Quando poi fu risuscitato dai morti, i suoi discepoli si ricordarono che aveva detto questo, e credettero alla Scrittura e alla parola detta da Gesù.
Mentre era a Gerusalemme per la Pasqua, durante la festa, molti, vedendo i segni che egli compiva, credettero nel suo nome. Ma lui, Gesù, non si fidava di loro, perché conosceva tutti e non aveva bisogno che alcuno desse testimonianza sull’uomo. Egli infatti conosceva quello che c’è nell’uomo.

Siamo giunti alla 3ª domenica di Quaresima e le Letture odierne ci portano a riflettere sul mistero di un Dio che dalla sua gloria è venuto in mezzo agli uomini accettando il rischio del rifiuto e della condanna a morte, introducendoci così sempre più nel cammino quaresimale che sfocerà nel triduo pasquale di morte e resurrezione.

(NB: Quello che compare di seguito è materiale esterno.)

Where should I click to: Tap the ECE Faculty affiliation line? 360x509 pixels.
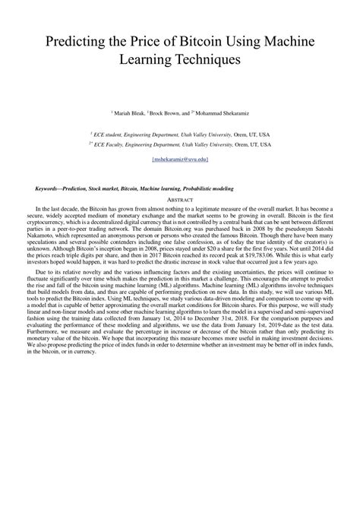click(x=180, y=143)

La 1ª Lettura tratta dal libro dell’Esodo riporta “tutte queste parole” che Dio pronunciò e che noi chiamiamo comandamenti. I primi tre riguardano i nostri doveri verso Dio, e qui sono trattati in modo ampio da Dio stesso che si rivela come il Signore che ha agito in favore del suo popolo liberandolo dalla schiavitù egiziana e come tale rivendica di essere onorato come unico Dio dagli israeliti che non dovranno avere altri idoli a cui prostrarsi nel culto, a differenza dei popoli vicini che adoravano gli astri, gli animali, gli uccelli e i loro re, altrimenti sperimenteranno la sua gelosia. Sì, se Dio ama, anzi è Amore come afferma S. Giovanni nella sua prima lettera (4,8), è anche geloso, certo non alla maniera umana, come non ama alla maniera degli uomini. L’amore di Dio, infatti, è fedele e gratuito; e quale uomo può dire di amare così? Ci conosciamo e sappiamo bene che la nostra fedeltà e gratuità sono a tempo, magari pure breve, e limitate dai nostri interessi e tornaconti; non così è Dio e la sua gelosia non è provocata dal risentimento, sconosciuto da chi è totalmente Amore, ma dal dispiacere di vedere che l’amato sta percorrendo strade che lo porteranno all’infelicità perché lontani da Lui non c’è pace, non c’è bene, non c’è felicità. Dio chiede rispetto anche per il suo nome che ha rivelato perché lo lodino, non per servirsene per giuramenti, magri falsi, per pratiche malvagie, e di santificare il sabato, ossia di renderlo sacro non usandolo per i propri lavori, interessi, ma per Dio, per rendergli culto. Gli altri sette riguardano i rapporti col prossimo, non leggiamoli come proibizioni che limitano la libertà, ma indicazioni, frecce che segnano un cammino sicuro per vivere in pace con se stessi e con gli altri, nella fraternità dei figli di Dio. Se si fossero sempre osservati, la storia dell’umanità sarebbe stata e anche ora sarebbe diversa.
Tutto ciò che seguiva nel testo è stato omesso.